Written request a: In the records, could you retype the lines starting at the line that contains "The width and" and ending at the line that contains "coord(37,441)", character for character, leaving out the pictures?

This method reads a possibly zipped LHE, HepMC, or MEKD input file (for which we assume the suffixes "dat" or "txt"), returns the identity and momenta of the four leptons in four lepton events in a numpy array with shape (number_of_events, 20), and rezips the input file if it was initially zipped.

In [21]:
def read_4l_event_file(file_path_and_name, return_valid_event_list = False,
                      file_format = 'auto'):
    """ Reads a possibly zipped LHE, HepMC, or MEKD file located at file_path_and_name 
        and returns a numpy array with shape (number_of_events, 20) containing the
        lepton identities and momenta.
        If return_valid_event_list then a list of the event numbers which are
        valid four lepton events in the initial file is returned.
        If file_format = 'auto' the type of file to read is determined from the file
        extension after unzipping.  (MEKD input files are assumed to end in "dat" or "txt"
        as "mekd" is often used for MEKD output files.)
        Specifying (case insensitive) 'LHE', 'HepMC', or for the case of MEKD, 
        "dat", "txt", or "mekd", overrides this determination.  Method will return None 
        and warn the user if the correct file format cannot be determined.
    """
        
    import warnings
    import subprocess

    # dict with descriptions of final states
    final_state_dict = {
        '2e2mu': {
            'electron': 1,
            'positron': 1,
            'muon': 1,
            'antimuon': 1
        },
        '4e': {
            'electron': 2,
            'positron': 2,
        },
        '4mu': {
            'muon': 2,
            'antimuon': 2,            
        }
    }
        
    need_to_rezip = False
    if file_path_and_name[-3:] == '.gz':
        try:
            subprocess.call(['gunzip', file_path_and_name])

Written request b: Echo the passage of the text on reading four-lepton event files starting at "If return_valid_event_list then" and ending at "cannot be determined.", word for word.

Source data:

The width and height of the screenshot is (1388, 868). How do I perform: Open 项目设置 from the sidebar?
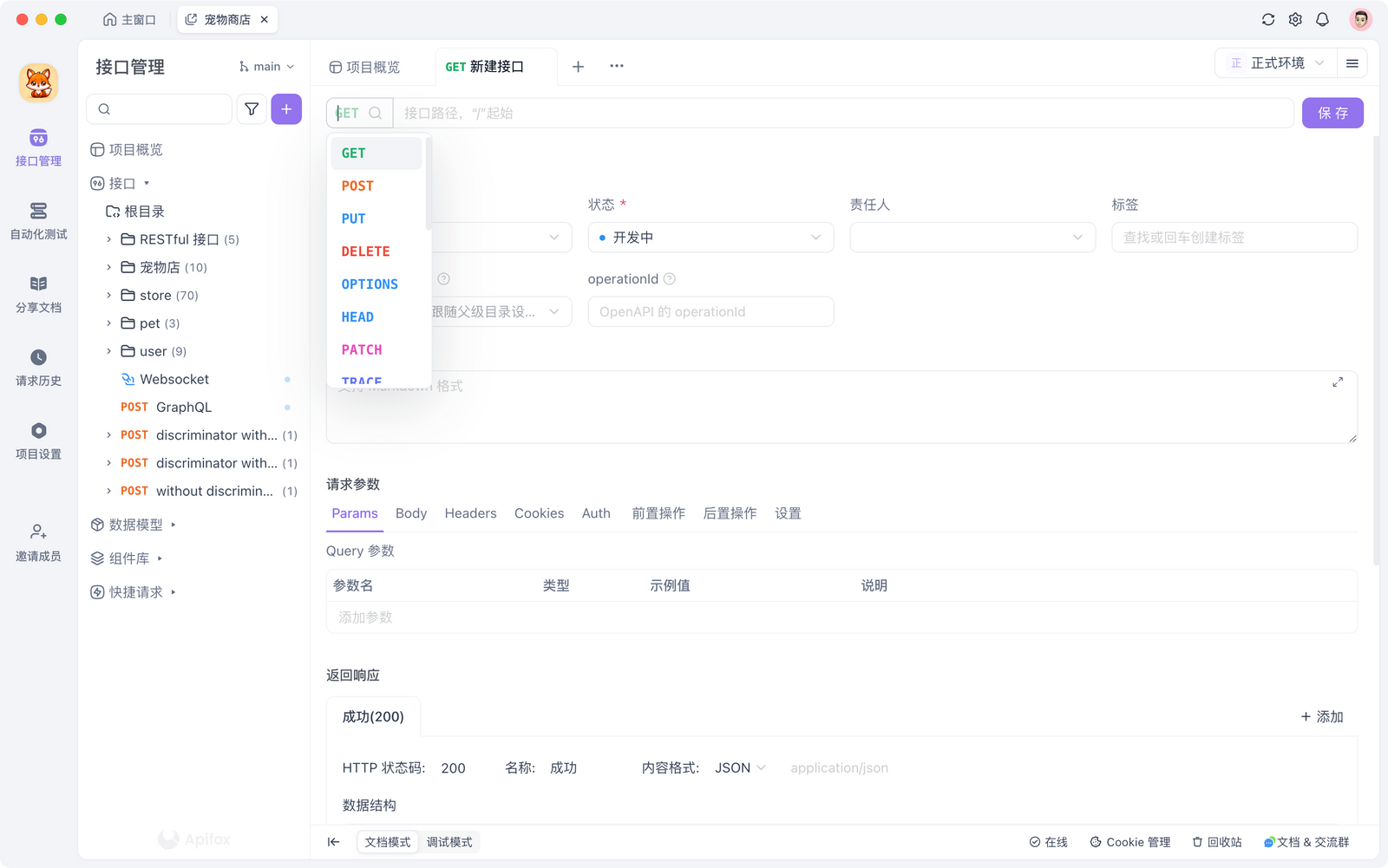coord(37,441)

---

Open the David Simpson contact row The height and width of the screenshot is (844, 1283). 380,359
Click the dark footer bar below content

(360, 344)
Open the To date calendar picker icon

==

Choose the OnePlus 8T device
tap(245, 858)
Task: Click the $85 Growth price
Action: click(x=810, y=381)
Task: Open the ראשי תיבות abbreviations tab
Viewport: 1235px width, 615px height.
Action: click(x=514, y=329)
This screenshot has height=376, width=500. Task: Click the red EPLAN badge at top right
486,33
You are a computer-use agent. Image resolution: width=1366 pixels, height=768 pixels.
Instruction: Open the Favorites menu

Right answer a:
The width and height of the screenshot is (1388, 868). How do I perform: Open 项目设置 from the sidebar?
coord(37,441)

Right answer b:
If return_valid_event_list then a list of the event numbers which are
        valid four lepton events in the initial file is returned.
        If file_format = 'auto' the type of file to read is determined from the file
        extension after unzipping.  (MEKD input files are assumed to end in "dat" or "txt"
        as "mekd" is often used for MEKD output files.)
        Specifying (case insensitive) 'LHE', 'HepMC', or for the case of MEKD, 
        "dat", "txt", or "mekd", overrides this determination.  Method will return None 
        and warn the user if the correct file format cannot be determined.